▶ **Consigne**:
Recopiez le passage du texte sur Bernard Maris en renommant « ultralibéraux » en « néolibéraux » : commencez aux mots « Un paysage médiatique » et arrêtez-vous après « de ces politiques. ».
+++ Texte
Sur France Inter, France 5 ou encore I-Télé, Bernard Maris était l’un des rares à rendre l’économie accessible tout en mettant en évidence les travers d’un système économique accaparé par les plus riches. Ses interventions démontraient que les dépenses sociales – souvent pointées du doigt – étaient loin d’être la cause principale des déficits publics. Plutôt, il s’attaquait aux grandes fortunes échappant à l’impôt grâce à des stratégies de contournement savamment orchestrées.

Un paysage médiatique dominé par les ultralibéraux

Depuis la disparition de Bernard Maris, le pluralisme des idées économiques dans les grands médias s’est réduit à peau de chagrin. Les éditorialistes comme Dominique Seux, Nicolas Bouzou ou encore Agnès Verdier-Molinié monopolisent les matinales radiophoniques avec des discours en faveur de la flexibilisation du travail ou de la réduction des cotisations sociales. Cette uniformité idéologique façonne une opinion publique souvent démunie face aux conséquences réelles de ces politiques.

Selon un économiste resté anonyme, cette homogénéité contribue à faire passer des mesures contestées pour des évidences scientifiques. Les réformes controversées, telles que la suppression de l’ISF ou les baisses d’impôts pour les entreprises, sont ainsi présentées comme incontournables. Pourtant, ces orientations restent vivement débattues au sein de la communauté scientifique, un aspect trop souvent écarté des discussions médiatiques.

Un manque criant de diversité intellectuelle

Si des économistes de gauche, comme Thomas Piketty ou Thomas Porcher, tentent de porter un discours critique, leurs interventions sont souvent reléguées au rôle de contrepoints minoritaires. Pour Benjamin Coriat, cofondateur des Économistes atterrés, la disparition de Bernard Maris a marqué une rupture. Maris, par sa régularité sur les ondes et ses qualités personnelles, offrait une véritable alternative au discours dominant.

La concentration des médias dans les mains de milliardaires comme Vincent Bolloré accentue ce phénomène. Ces magnats défendent des projets politiques incompatibles avec la remise en cause du système néolibéral. Cette mainmise sur les grilles de programmes freine toute tentative d’élargir le spectre idéologique, limitant l’espace dédié aux économistes critiques.

L’héritage de Bernard Maris : démocratiser l’économie

L’œuvre de Bernard Maris était à la fois critique et pédagogique. Il considérait l’économie comme un sujet d’intérêt public, loin des théories abstraites réservées à une élite. Son humour et sa capacité à relier l’économie à des disciplines comme la philosophie ou la sociologie le rendaient accessible à tous.
++++++
+++ Lignes de données
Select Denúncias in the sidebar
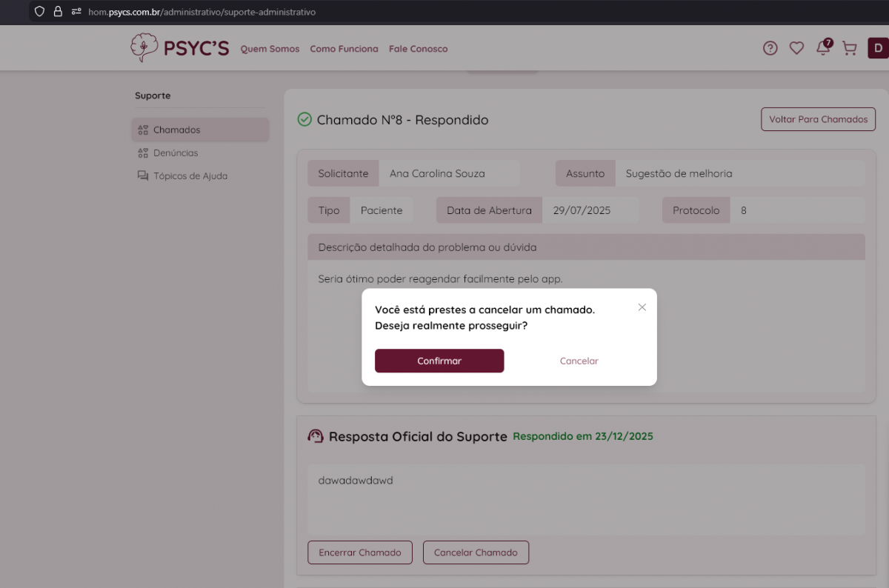 pyautogui.click(x=176, y=153)
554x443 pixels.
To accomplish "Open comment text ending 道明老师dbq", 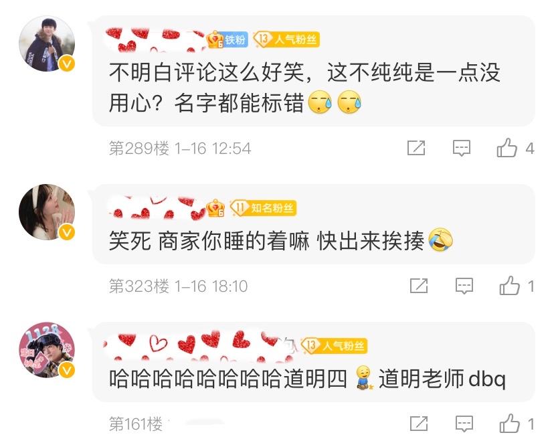I will click(307, 378).
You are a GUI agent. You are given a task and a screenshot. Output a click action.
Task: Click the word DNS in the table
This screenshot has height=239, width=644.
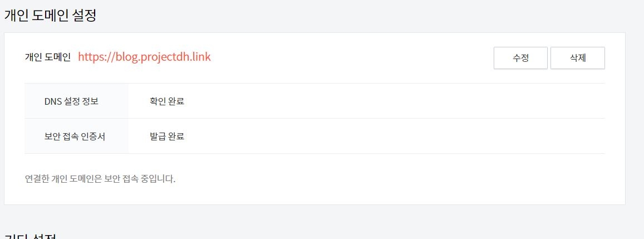(x=53, y=101)
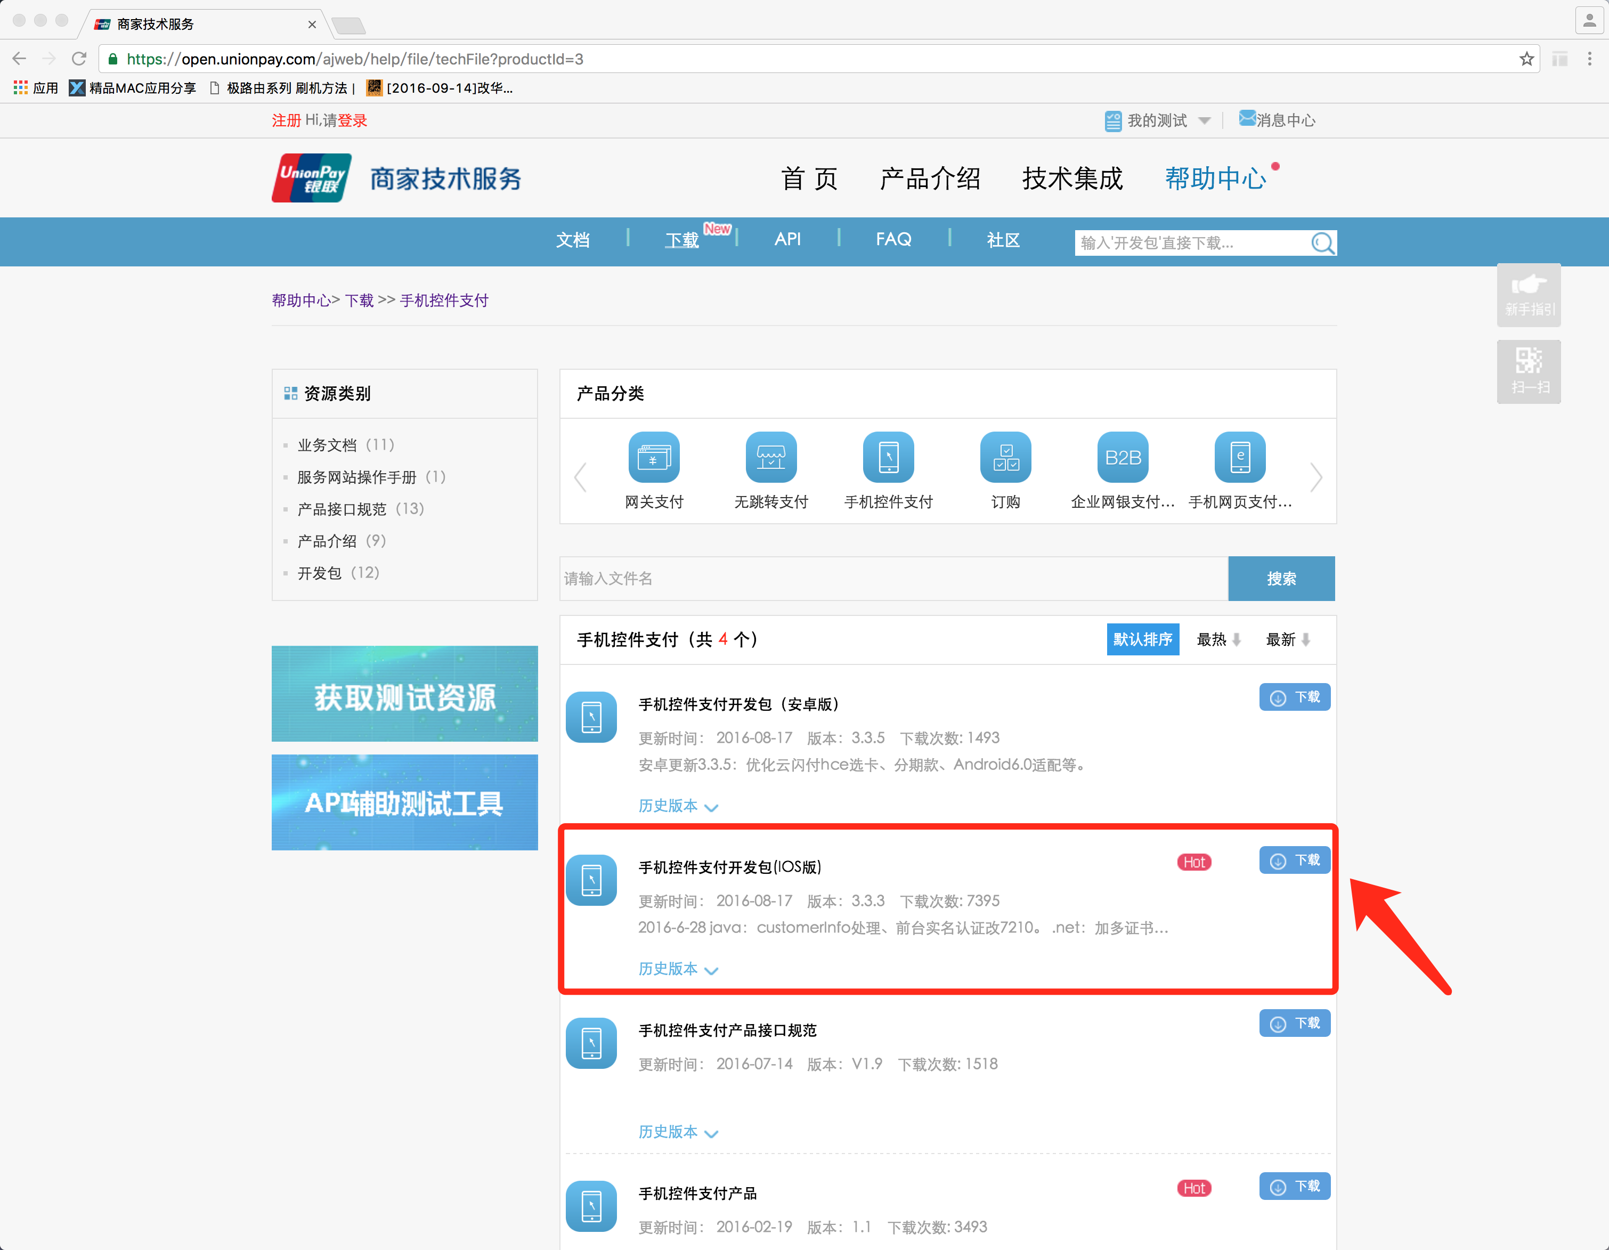This screenshot has width=1609, height=1250.
Task: Sort list by 最新
Action: pyautogui.click(x=1287, y=639)
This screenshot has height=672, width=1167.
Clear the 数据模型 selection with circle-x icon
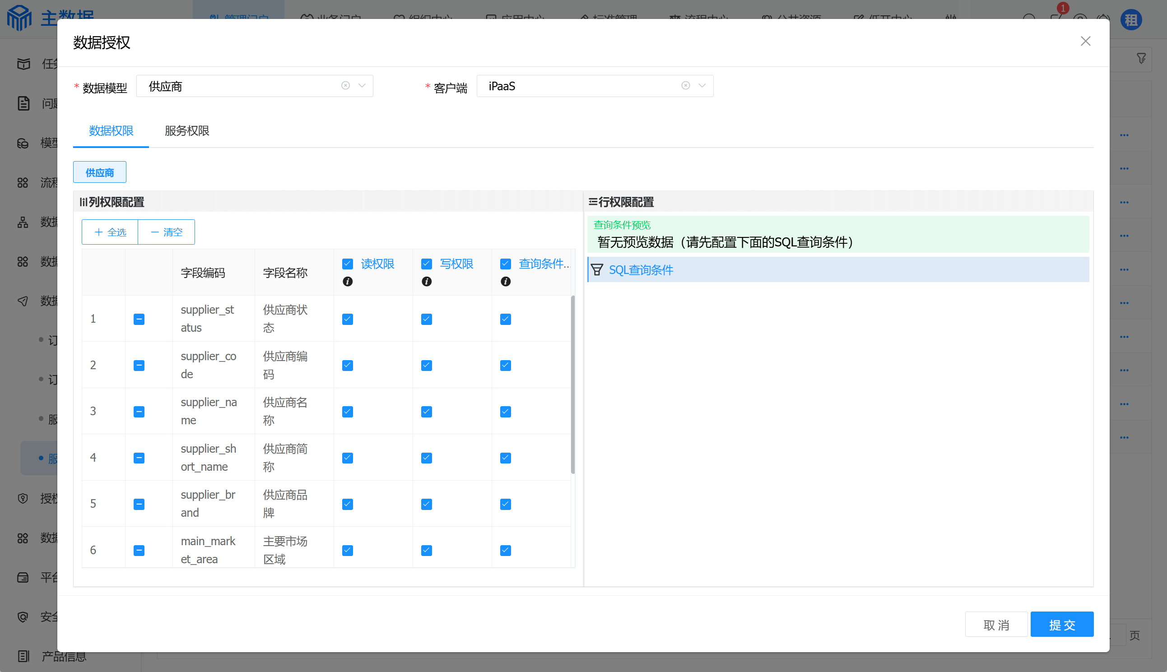click(x=345, y=86)
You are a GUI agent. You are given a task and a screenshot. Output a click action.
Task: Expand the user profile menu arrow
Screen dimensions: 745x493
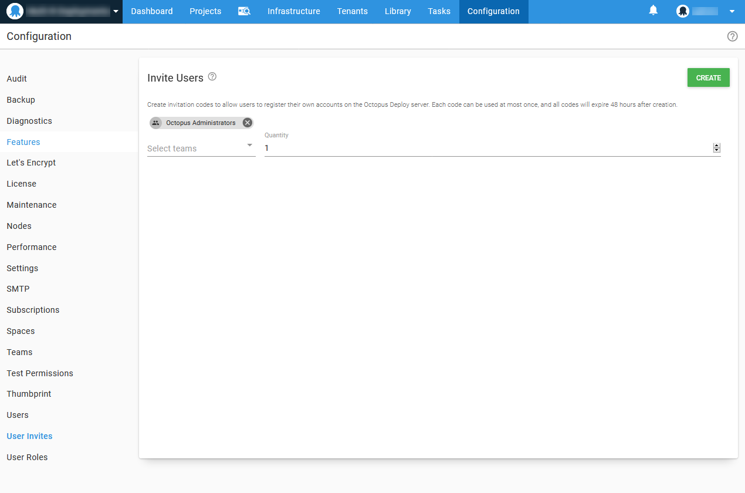(x=732, y=11)
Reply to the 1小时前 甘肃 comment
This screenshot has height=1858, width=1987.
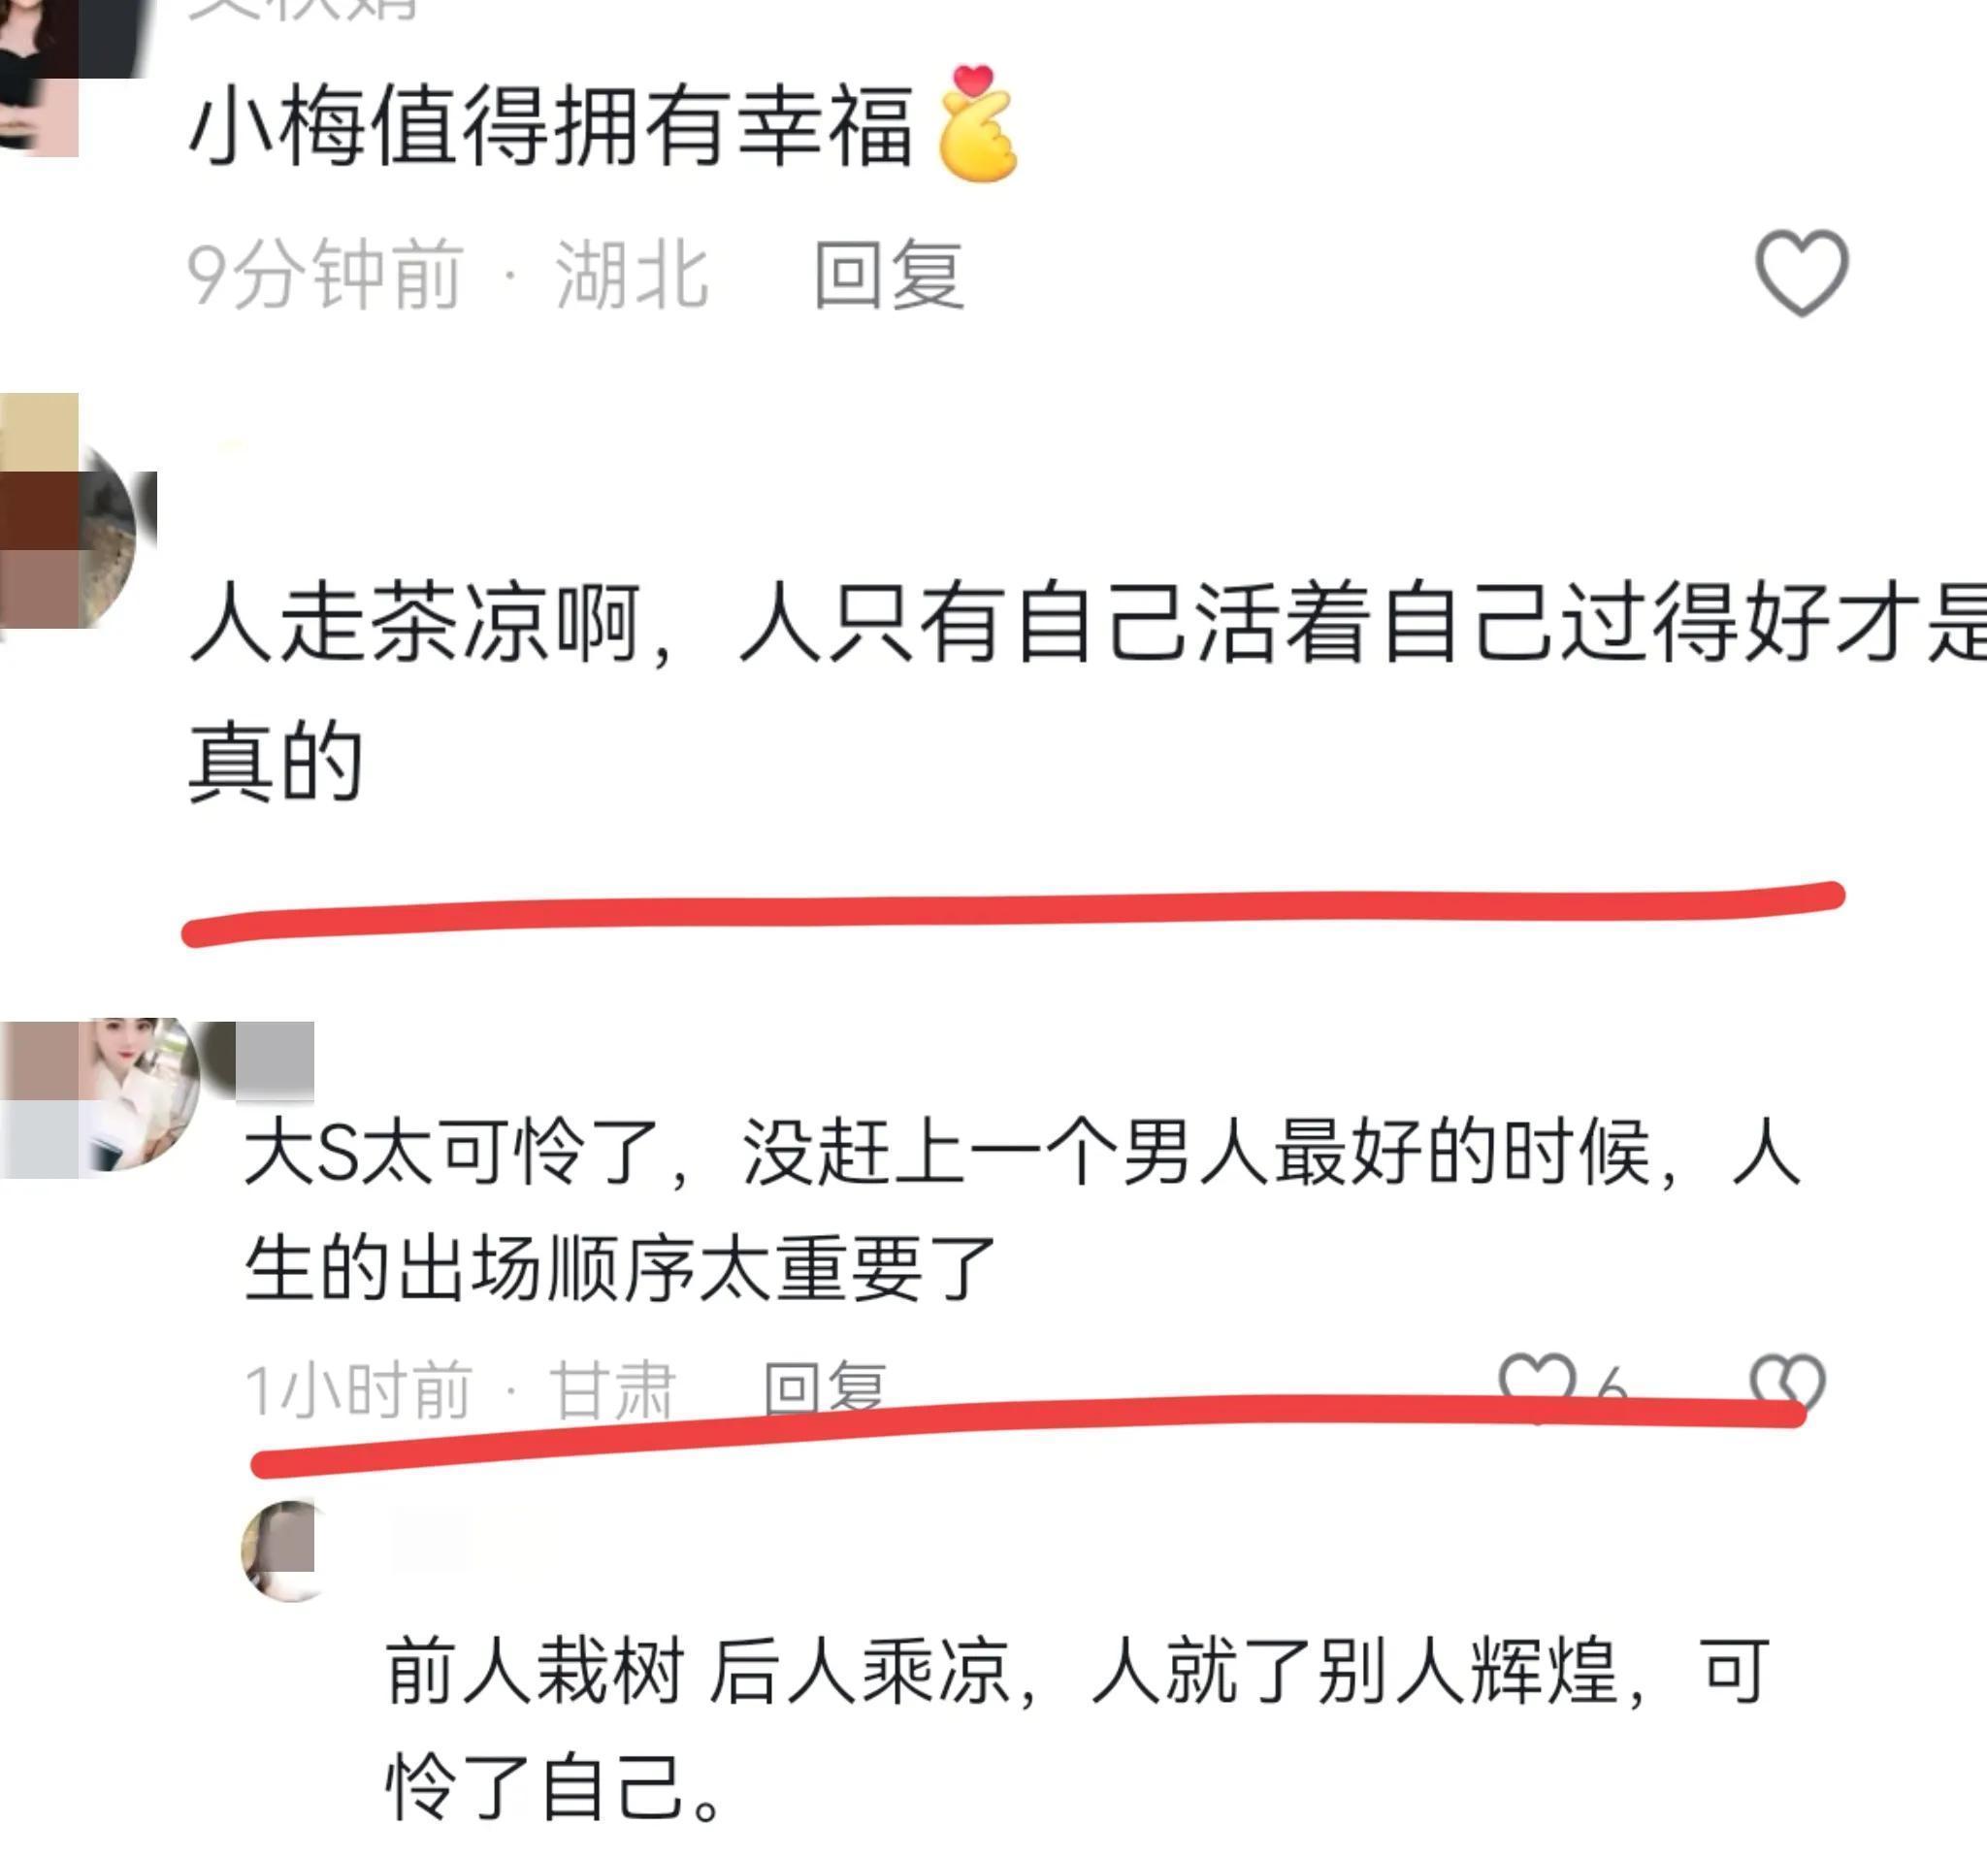(x=825, y=1388)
++++++
▶ **Réponse attendue**:
Un paysage médiatique dominé par les néolibéraux

Depuis la disparition de Bernard Maris, le pluralisme des idées économiques dans les grands médias s’est réduit à peau de chagrin. Les éditorialistes comme Dominique Seux, Nicolas Bouzou ou encore Agnès Verdier-Molinié monopolisent les matinales radiophoniques avec des discours en faveur de la flexibilisation du travail ou de la réduction des cotisations sociales. Cette uniformité idéologique façonne une opinion publique souvent démunie face aux conséquences réelles de ces politiques.